Department of Biological Sciences, Chicago State University, Chicago, IL60628, USA.
Sci Rep. 2017 Sep 22;7(1):12226. doi: 10.1038/s41598-017-12493-2.
With sharp increasing in biological sequences, the traditional sequence alignment methods become unsuitable and infeasible. It motivates a surge of fast alignment-free techniques for sequence analysis. Among these methods, many sorts of feature vector methods are established and applied to reconstruction of species phylogeny. The vectors basically consist of some typical numerical features for certain biological problems. The features may come from the primary sequences, secondary or three dimensional structures of macromolecules. In this study, we propose a novel numerical vector based on only primary sequences of organism to build their phylogeny. Three chemical and physical properties of primary sequences: purine, pyrimidine and keto are also incorporated to the vector. Using each property, we convert the nucleotide sequence into a new sequence consisting of only two kinds of letters. Therefore, three sequences are constructed according to the three properties. For each letter of each sequence we calculate the number of the letter, the average position of the letter and the variation of the position of the letter appearing in the sequence.
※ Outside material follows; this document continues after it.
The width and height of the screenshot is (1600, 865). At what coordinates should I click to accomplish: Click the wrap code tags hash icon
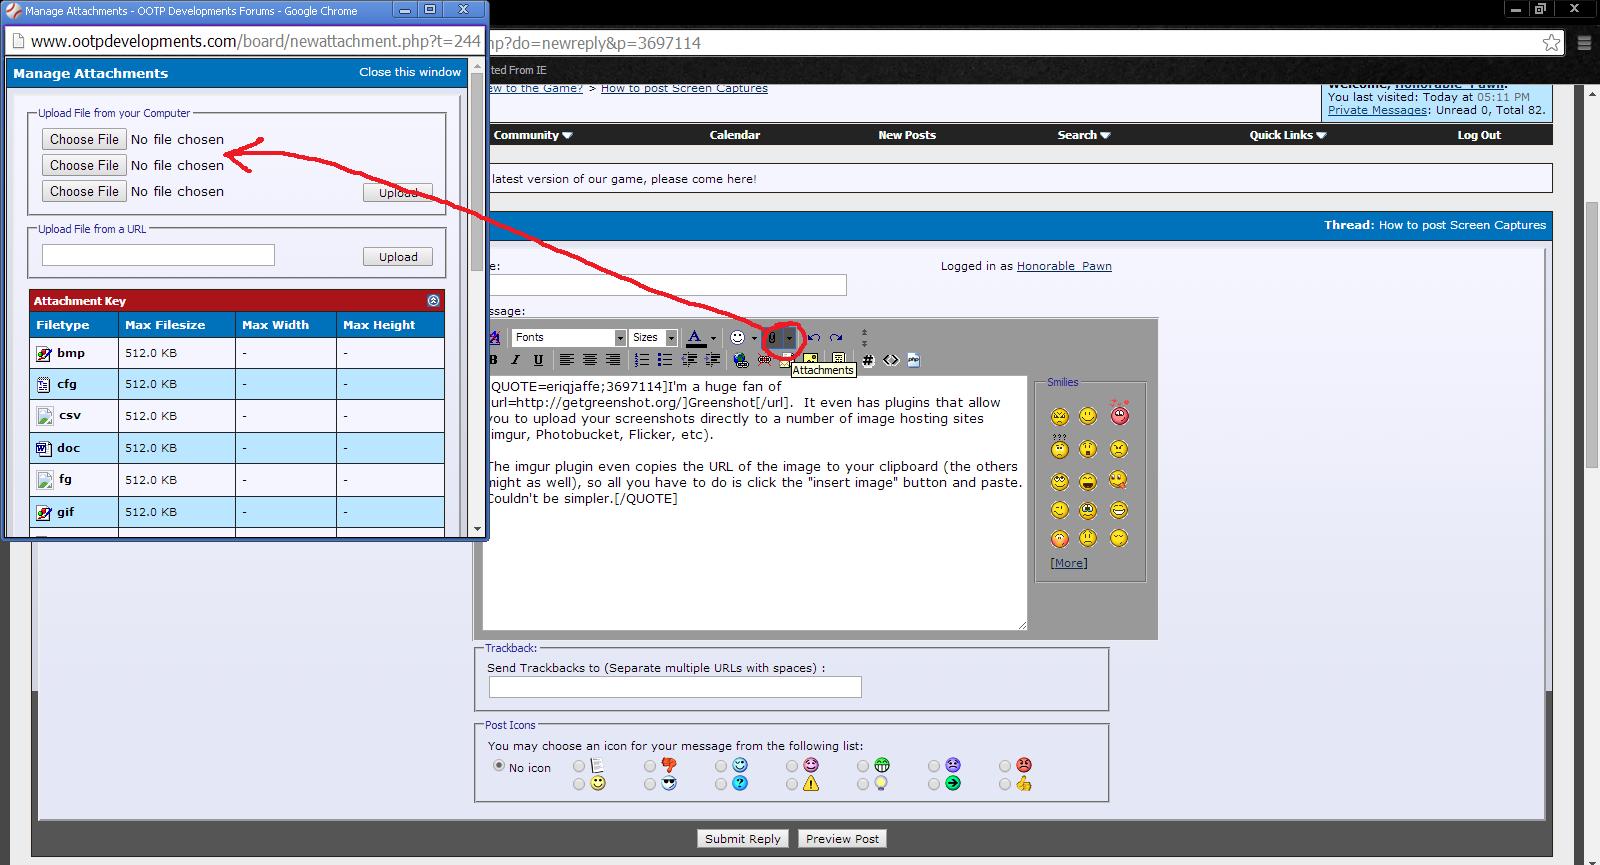868,360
Tested on several datasets related to mammals, viruses and bacteria, this new tool is fast in speed and accurate for inferring the phylogeny of organisms.
随着生物序列数量的急剧增加,传统的序列比对方法变得不适用和不可行。这促使了快速的无比对序列分析技术的涌现。在这些方法中,建立了许多种特征向量方法,并应用于物种系统发育的重建。这些向量基本上由某些特定生物问题的典型数值特征组成。这些特征可能来自于生物的一级序列、二级或三维结构。在本研究中,我们提出了一种基于生物一级序列的新的数值向量,用于构建它们的系统发育。我们还将三种化学和物理性质(嘌呤、嘧啶和酮)纳入到向量中。对于每种性质,我们将核苷酸序列转换为仅由两种字母组成的新序列。因此,根据三种性质构建了三个序列。对于每个序列中的每个字母,我们计算字母的数量、字母的平均位置以及在序列中出现的字母位置的变化。在与哺乳动物、病毒和细菌相关的几个数据集上进行测试,这个新工具在速度上很快,并且能够准确推断生物的系统发育。